Still referring to FIG. 2, the example antenna 102 further includes a set of interior standoffs 212 and 214. The interior standoff 212 extends from the leg 122 into the triangular notch 118. The interior standoff 212 defines a baseplate that abuts or resides in the offset plane defined by the circuit board 100; however, the example baseplate for the interior standoff 212 protrudes toward the left edge 112 of the sheet of metallic material 106, and is thus difficult to see in FIG. 2. Similarly, the interior standoff 214 extends from the leg 124 into the triangular notch 118. The interior standoff 214 defines a baseplate that abuts or resides in the offset plane defined by the circuit board 100; however again, the example baseplate for the interior standoff 214 protrudes toward the right edge 114 of the sheet of metallic material 106, and is thus difficult to see in FIG. 2.

In some implementations, the interior standoffs 212 and 214 are mechanically and electrically coupled to the ground plane of the circuit board 100. In such implementations, the interior standoffs 212 and 214 not only provide mechanical support for the antenna 102, but also electrically couple to the underlying ground plane. In other cases, the interior standoffs 212 and 214 may be mechanically coupled to the circuit board 100 (e.g., soldered), but the circuit board 100 may omit the electrical coupling of the solder pads to the ground plane. In other words, the circuit board 100 may define solder pads for baseplates of the interior standoffs 212 and 214, but those solder pads may not electrically couple to the ground plane through the circuit board. Further still, for antenna designs that do not need the antenna 102 supported or grounded at the location of the interior standoffs 212 and 214, one or both interior standoffs 212 and 214 may be omitted.

The example antenna 102 further includes another feed spacer 220. The feed spacer 220 extends from the leg 124 into the triangular notch 118. The feed spacer 220 extends into the triangular notch 118 at a location opposite the feed spacer 200. The feed spacer 220 has a baseplate 222, illustratively shown as a solder pad or solder foot. The baseplate 222 may form a solder surface. Thus, the example feed spacer 220 provides a structural offset between the baseplate 222 and the outer surface 108 of the antenna 102. The feed spacer 220 may be, additionally or alternatively, the main injection point for voltage and current when transmitting from the example antenna 102, and likewise may be, additionally or alternatively, the main extraction point for voltage and current when receiving by the example antenna 102. In the example arrangement of FIG. 2, the antenna 102 is fed by way of the feed spacer 200 on the left, and thus the feed spacer 220 may be omitted. Alternatively, the antenna 102 may be fed by way of the feed spacer 220 on the right, in such circumstances the antenna 102 may omit the feed spacer 200.

Still referring to FIG. 2, in some cases the antenna 102 may include a spine 230 proximate to the base 120 of the triangular notch 118. The spine 230 may be a contiguous piece of the sheet of metallic material 106, but where the spine 230 is bent to protrude away from the outer surface 108. In the example of FIG. 2, the spine 230 extends toward the circuit board 100, but in other cases the spine 230 may extend away from the circuit board. The example spine 230 stiffens the sheet of metallic material along the base 120. Though not visible in FIG. 2, the example spine 230 does not contact the circuit board 100. However, in other cases discussed below, the spine 230 may extend to the offset plane defined by the circuit board 100.

Extracted material ▸
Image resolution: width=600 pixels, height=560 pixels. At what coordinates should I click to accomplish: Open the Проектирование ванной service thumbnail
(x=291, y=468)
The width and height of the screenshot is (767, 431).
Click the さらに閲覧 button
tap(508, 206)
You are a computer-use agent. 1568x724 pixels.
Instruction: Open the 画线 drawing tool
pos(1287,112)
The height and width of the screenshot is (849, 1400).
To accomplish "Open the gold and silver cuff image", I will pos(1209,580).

...

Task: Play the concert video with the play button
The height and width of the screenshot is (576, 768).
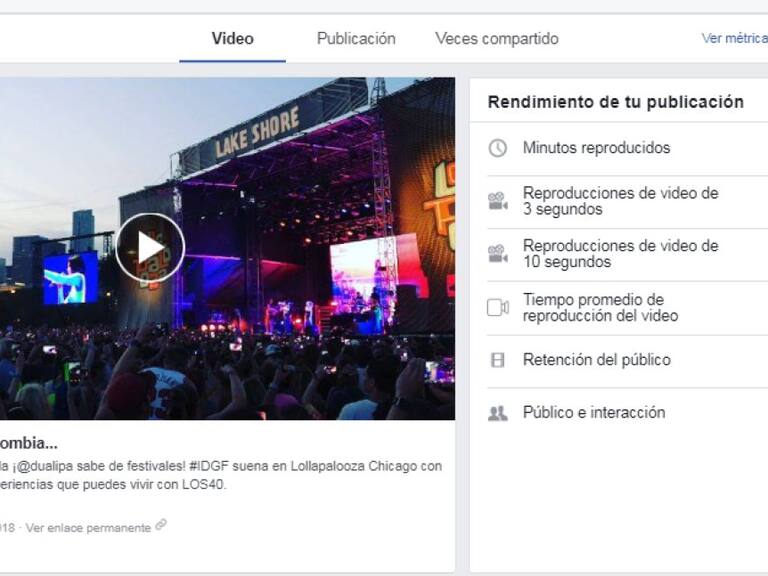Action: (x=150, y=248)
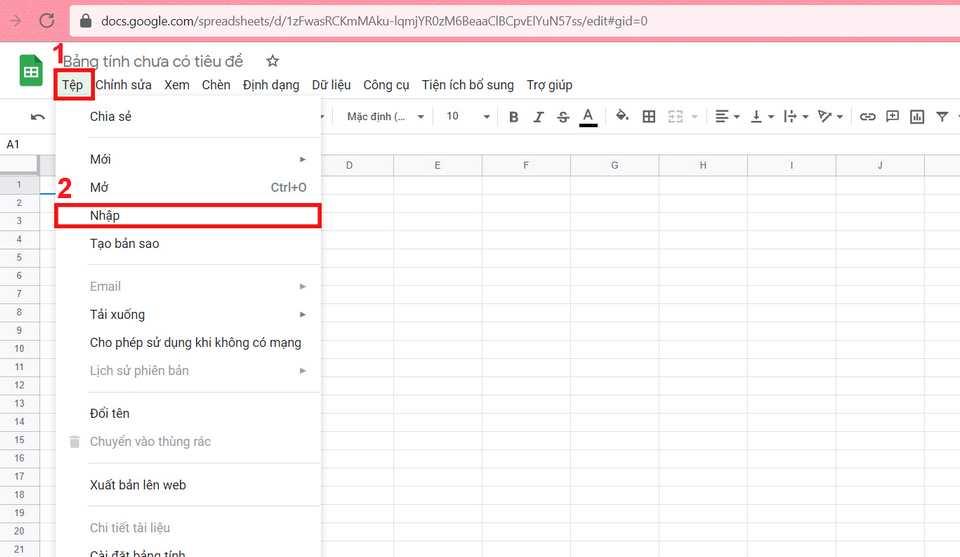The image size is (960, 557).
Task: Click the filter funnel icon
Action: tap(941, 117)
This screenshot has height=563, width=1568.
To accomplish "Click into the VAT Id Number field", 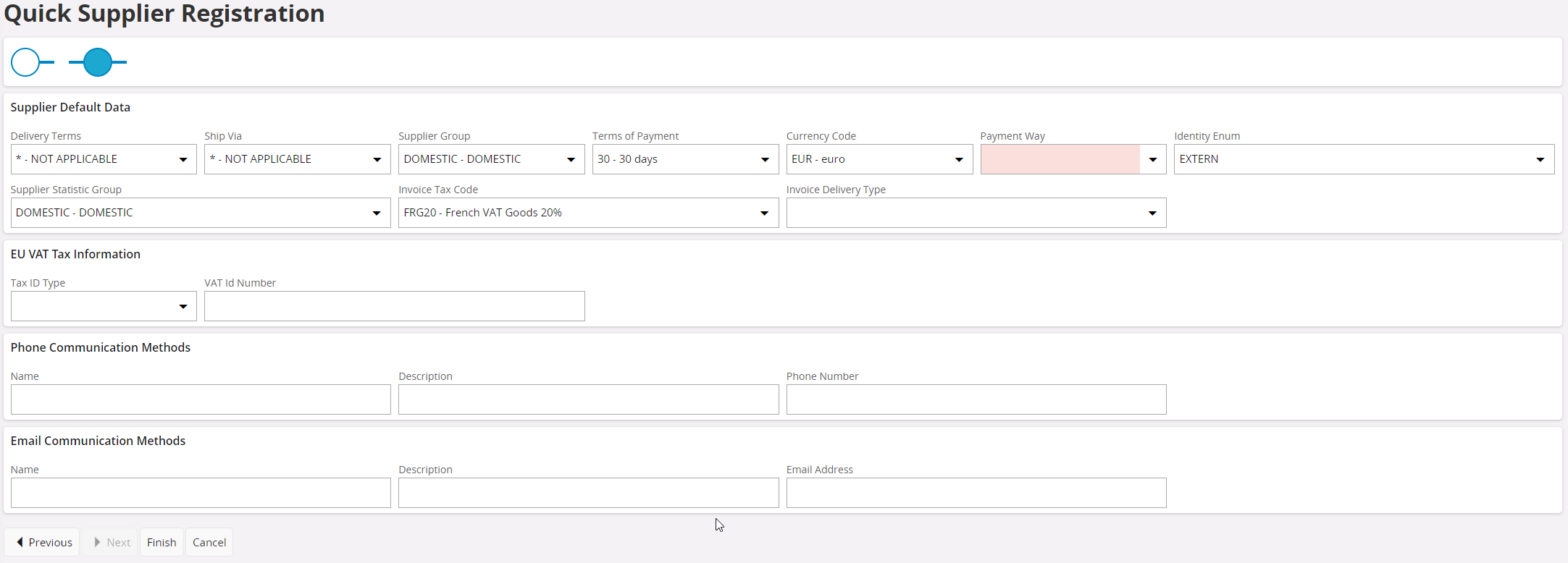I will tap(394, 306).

--

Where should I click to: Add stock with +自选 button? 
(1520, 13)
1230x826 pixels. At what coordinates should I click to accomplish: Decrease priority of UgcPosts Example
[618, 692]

Instructions to follow ▸
Answer these from the antenna description above.
(a) From which leg does the interior standoff 214 extend into the triangular notch?
(b) What is the baseplate 222 of the feed spacer 220 illustratively shown as?
(c) In the example of FIG. 2, does the spine 230 contact the circuit board 100?

Answer ▸
(a) Leg 124.
(b) A solder pad or solder foot.
(c) No.